Bofors and Proximity Sensor
arguably the reason why Allies Ship have the best AntiAir defense in the Pacific theater
I love the movie clips you have included in the presentation. I, who is a man saw the 1941 with Dan Aykroyd and John Belushi, and the naked gun with OJ and Nielsen in the therater when opened, am very impressed with your research on the subject. I must be an ancient now. Thanks for sharing.
Well thanks for leaving some kind words
It's an incredible successful design, as the Browning M2HB, it's strange how a nation that haven't a war for 200+ yrs it's so good on making weapons!
It's for home defence.
One of the reasons that Sweden has not been in a war for so long of time is Swedish arms industry is so good nobody in their right mind wants to invade. Even the lunatics don't want to invade.
I'm looking at you, AH.
@@jefferyindorf699 Well, also Belgium weapons ' industries are very good, but this fact didn't help them against Germany (twice!)😬
I was in the danish navy on MTB'sfor four years,trained in the Bofors 40mm,we fixed it so we could fire five shots a second.. :-)
In Animarchy History channel 4 episode videos he mentioned about USS Enterprise, in the part 3 where he arrive to the part when The Big E went to dry dock to be retrofitted, he ironically quoted this: "How many guns do you want in this ship? which the answer was YES" , and he he even went to quote Drachinifel's opinion on The Grey Ghost retrofit of it's air defenses would be "American level of anti air defenses"
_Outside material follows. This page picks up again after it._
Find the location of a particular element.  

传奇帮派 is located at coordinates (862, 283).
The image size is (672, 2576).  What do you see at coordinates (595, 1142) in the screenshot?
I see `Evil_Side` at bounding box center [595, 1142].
My dad was a loader on a Bofers 40mm gun on a destroyer escort (DE17, USS Edward C. Daily) in the Pacific during WWII. Boatswain's mate, seaman first class (I think). He saw his share of action. RIP dad.
American PT boats sported a Bofors 40mm on their stern as standard armament by middle to late war, as well as 20-mm Orlikon guns, fifty-caliber machine guns, and two to four torpedoes. Examples of these boats can still be found at Battleship Cove in Massachusetts ((PT'S 617 and 796), PT 305 at the WW II museum in New Orleans, and PT 658 in Portland, Oregon.
The stock footage can always come handy as training films and the tv show battle 360 uss enterprise and the battle of midway as well and the battle of pearl harbor was the opening round
Good commentary. Held me all the way through!